Die beiden, der oben und der unten im Bild würden mir gefallen. Sie kommen nächste Woche aus Japan, sind 35 - 40 cm groß. Was meint Ihr? Kaufen oder nicht?


----------



## Olli.P (6. März 2014)

Hi Vera,

meine pers. Meinung:

der oben: 

Den unten würd ich eher nicht nehmen.........


----------



## Zacky (6. März 2014)

Hi Vera.

Den unten würde ich auch nehmen.

Bei dem oben, wäre ich mir nicht so sicher, da es für mich zu viel Schwarz am Kopf wäre, das Rot etwas blass-Orange scheint, aber das Weiß sieht sehr schön aus.

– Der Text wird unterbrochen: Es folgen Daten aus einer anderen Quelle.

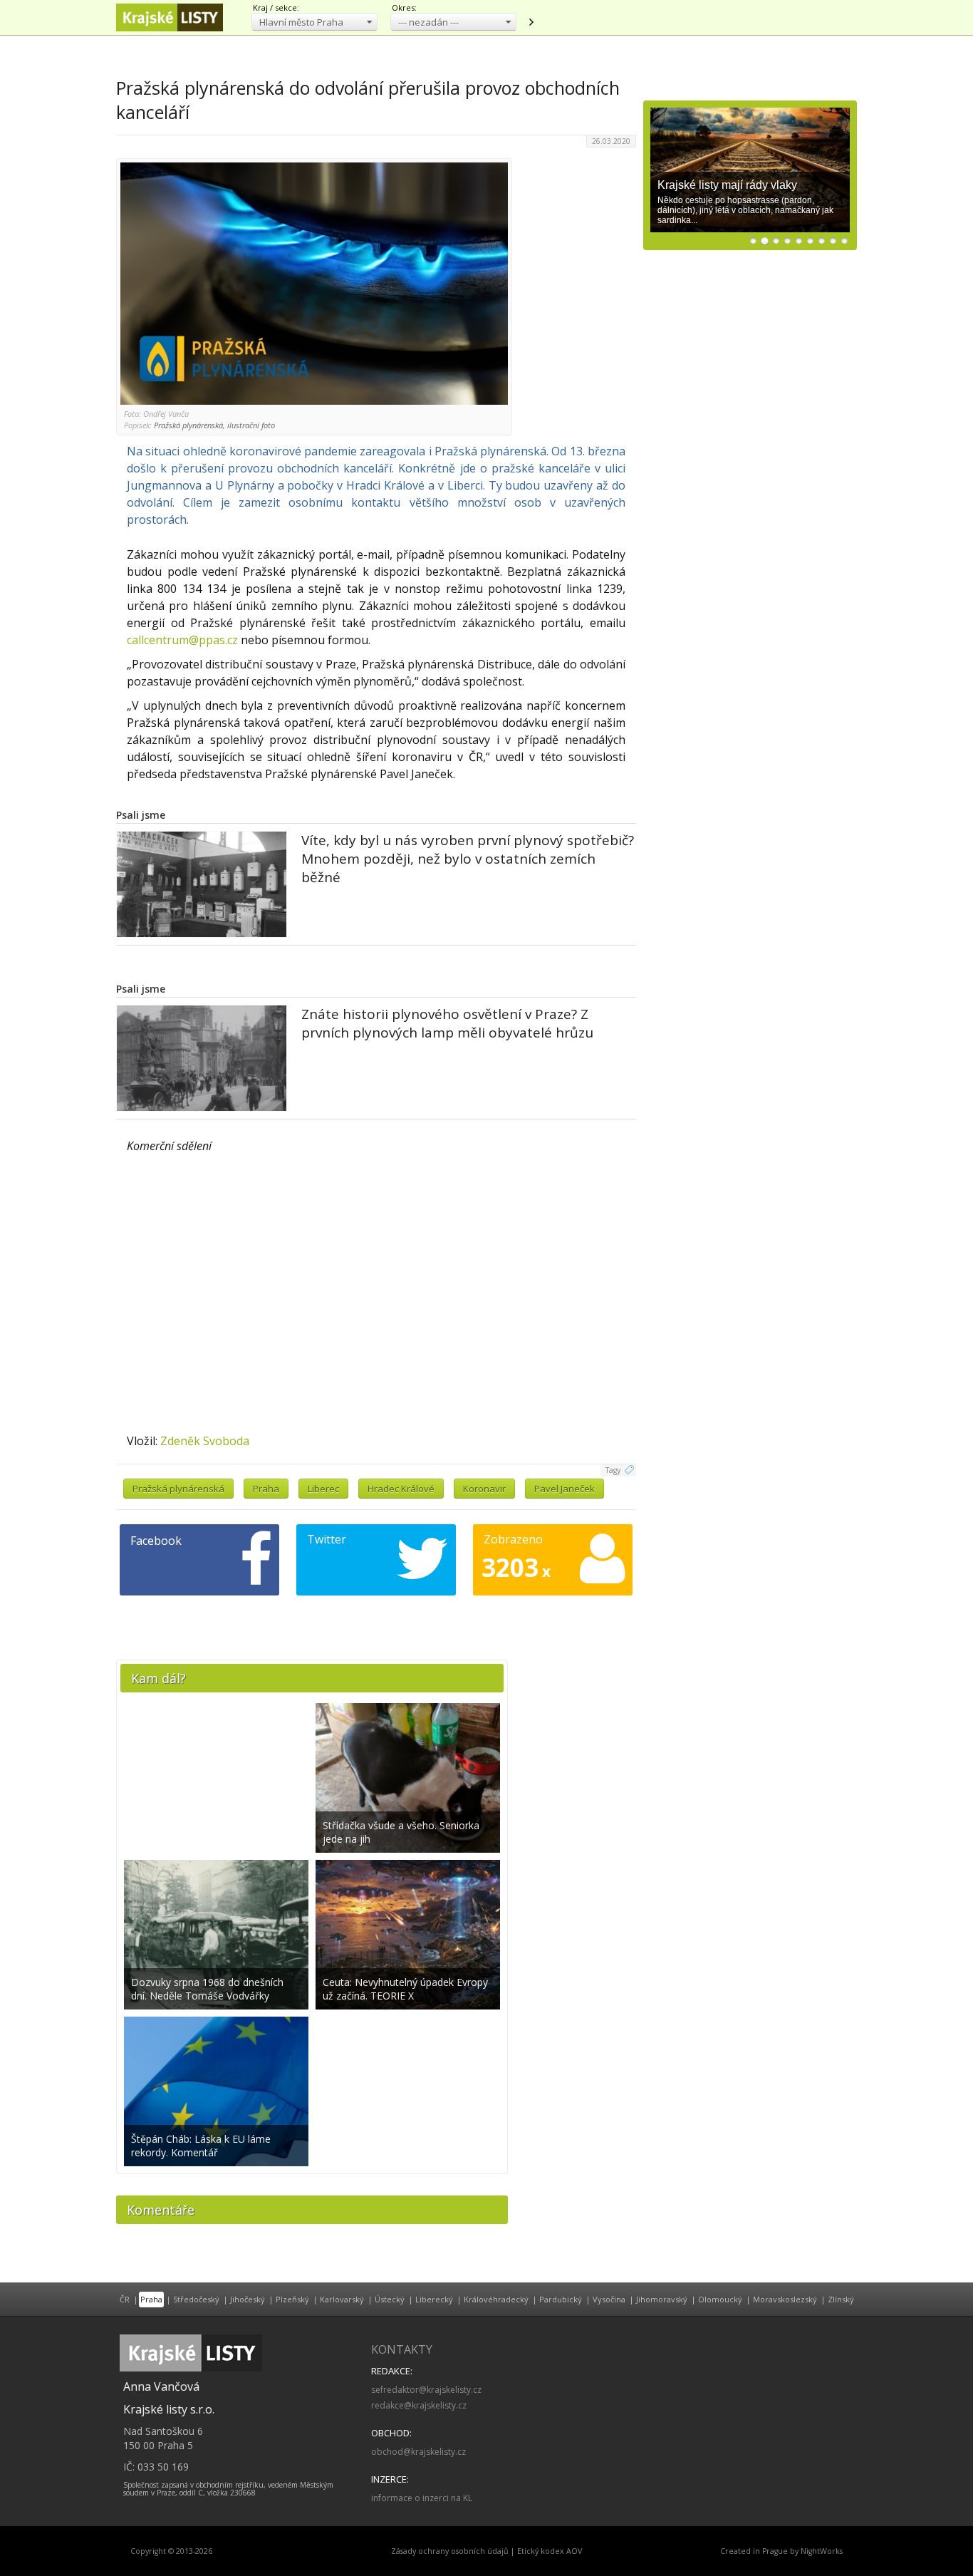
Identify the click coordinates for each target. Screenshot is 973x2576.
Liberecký (434, 2299)
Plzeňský (292, 2299)
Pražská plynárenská (178, 1488)
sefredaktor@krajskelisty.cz (426, 2390)
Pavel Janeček (564, 1488)
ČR (125, 2299)
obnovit (530, 22)
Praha (266, 1488)
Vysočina (609, 2299)
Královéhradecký (496, 2299)
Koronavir (484, 1488)
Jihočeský (247, 2299)
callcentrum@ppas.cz (182, 640)
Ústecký (390, 2299)
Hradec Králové (401, 1488)
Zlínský (841, 2299)
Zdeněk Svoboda (204, 1441)
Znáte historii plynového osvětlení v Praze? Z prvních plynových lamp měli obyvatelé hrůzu (447, 1023)
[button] (314, 22)
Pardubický (560, 2299)
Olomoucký (720, 2299)
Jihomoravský (661, 2299)
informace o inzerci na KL (421, 2498)
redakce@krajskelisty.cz (419, 2405)
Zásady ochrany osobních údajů (450, 2551)
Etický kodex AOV (549, 2551)
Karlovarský (342, 2299)
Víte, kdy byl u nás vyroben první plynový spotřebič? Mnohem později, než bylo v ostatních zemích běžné (467, 858)
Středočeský (196, 2299)
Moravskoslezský (785, 2299)
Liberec (323, 1488)
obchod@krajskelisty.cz (418, 2452)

Ich würde vermutlich eher einen der Beiden auf dem Bild rechts nehmen - auch wenn es nicht so gut zu erkennen ist (auf Grund der Spiegelung) scheint für mein Gefühl das Rot und Schwarz zueinander ausgeglichener. Sind das eigentlich Doitsu - also schuppenlose!?


----------



## Andre 69 (6. März 2014)

Den Oben würde ich auch nehmen ! Der auf 4 Uhr , unter der Spiegelung , ist auch nicht schlecht !
Grüsse ins Saarland !


----------



## muh.gp (6. März 2014)

Der oben wäre mir vom Sumi zu schwer und ich hätte Angst, dass das Rot noch vom Schwarz gefressen wird. Aber der Showa links wäre mein Fall. Und den Hi Utsuri in der Mitte rechts, der hat eine tolle Zeichnung. Wer die Wahl hat, hat die Qual...

Schön, dass die Geschmäcker so wundervoll verschieden sind.

Grüße,
Holger


----------



## Vera44 (6. März 2014)

Hallo!
Da sieht man mal wieder, die Geschmäcker sind verschieden. Ich schaue mir die Fischis mal in "Natura" an wenn die da sind. Soweit ich weiss sind beide Doitsu.
Der Preis für beide soll 400€ betragen. Sie sind nur 20 km von hier. Der Verkäufer will sich bei mir melden wenn die Fischis da sind. Dann geh ich mir die Koi ansehen. Vielleicht sind die anderen die man nicht so gut erkennen kann ja noch schöner, oder es kommen noch andere die auch schön sind!? Ich kann sie ja gleich nach der Quarantäne nehmen da ich die 3 Koi ja noch in der IH habe.


----------



## Vera44 (6. März 2014)

muh.gp schrieb:


> Der oben wäre mir vom Sumi zu schwer und ich hätte Angst, dass das Rot noch vom Schwarz gefressen wird. Aber der Showa links wäre mein Fall. Und den Hi Utsuri in der Mitte rechts, der hat eine tolle Zeichnung.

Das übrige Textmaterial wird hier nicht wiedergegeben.